• INSTRUCTIONS TO FOLLOW
Your reply must contain the full listing below, reproduced exactly, but no pictures.
····················
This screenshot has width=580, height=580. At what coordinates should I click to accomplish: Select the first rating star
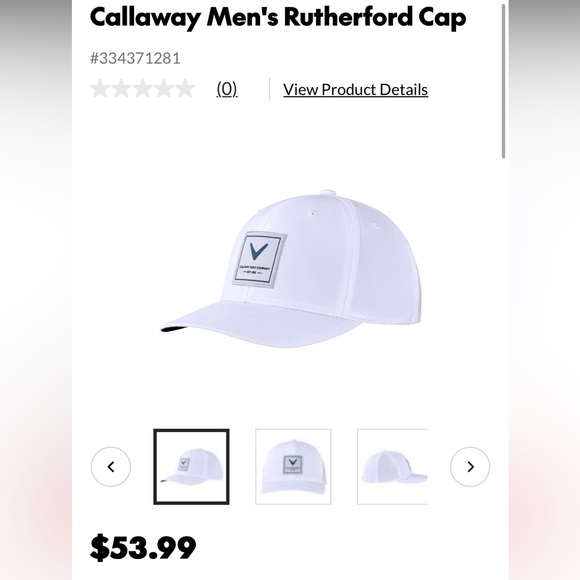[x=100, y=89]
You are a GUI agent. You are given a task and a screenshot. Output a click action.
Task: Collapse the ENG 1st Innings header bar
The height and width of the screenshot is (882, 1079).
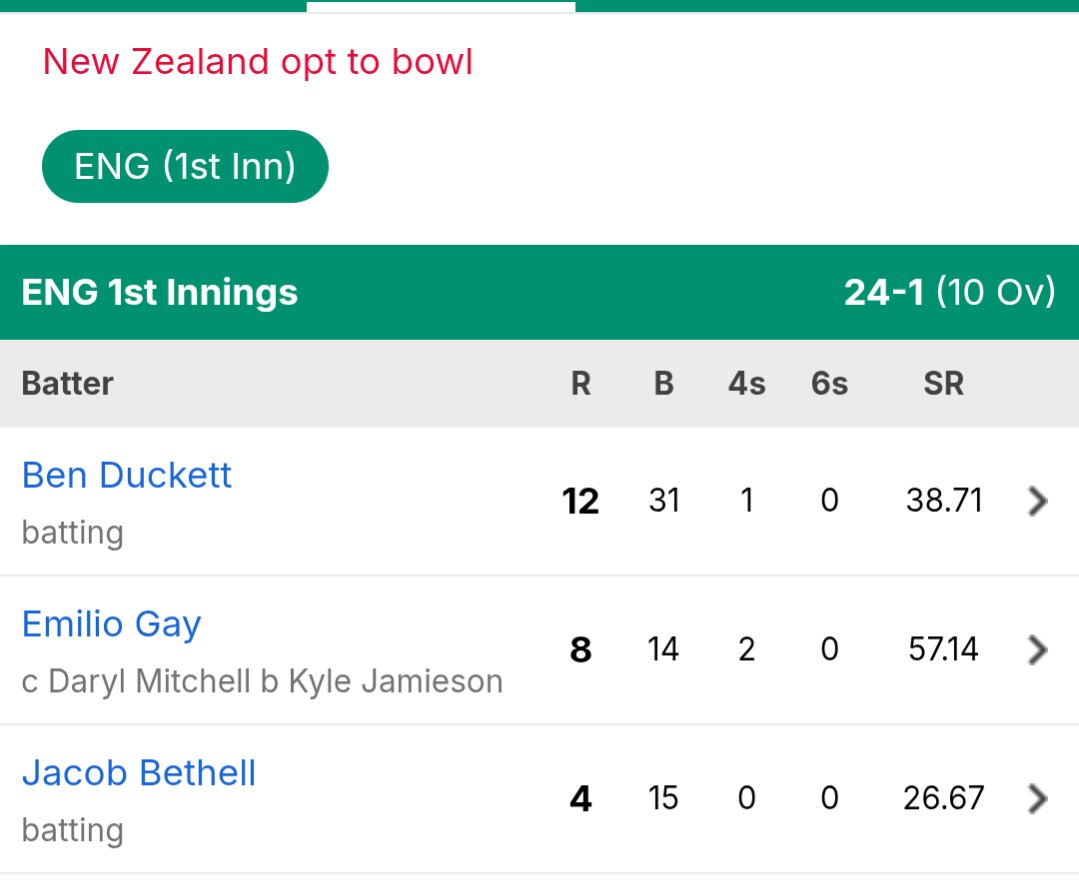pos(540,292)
····················
• ANSWER TO THIS TASK
This screenshot has width=580, height=580. At what coordinates should I click to accomplish: Select the first rating star
[x=100, y=89]
You are a GUI agent. You are given a task and a screenshot. Output a click action.
Task: Collapse the ENG 1st Innings header bar
The height and width of the screenshot is (882, 1079).
pos(540,292)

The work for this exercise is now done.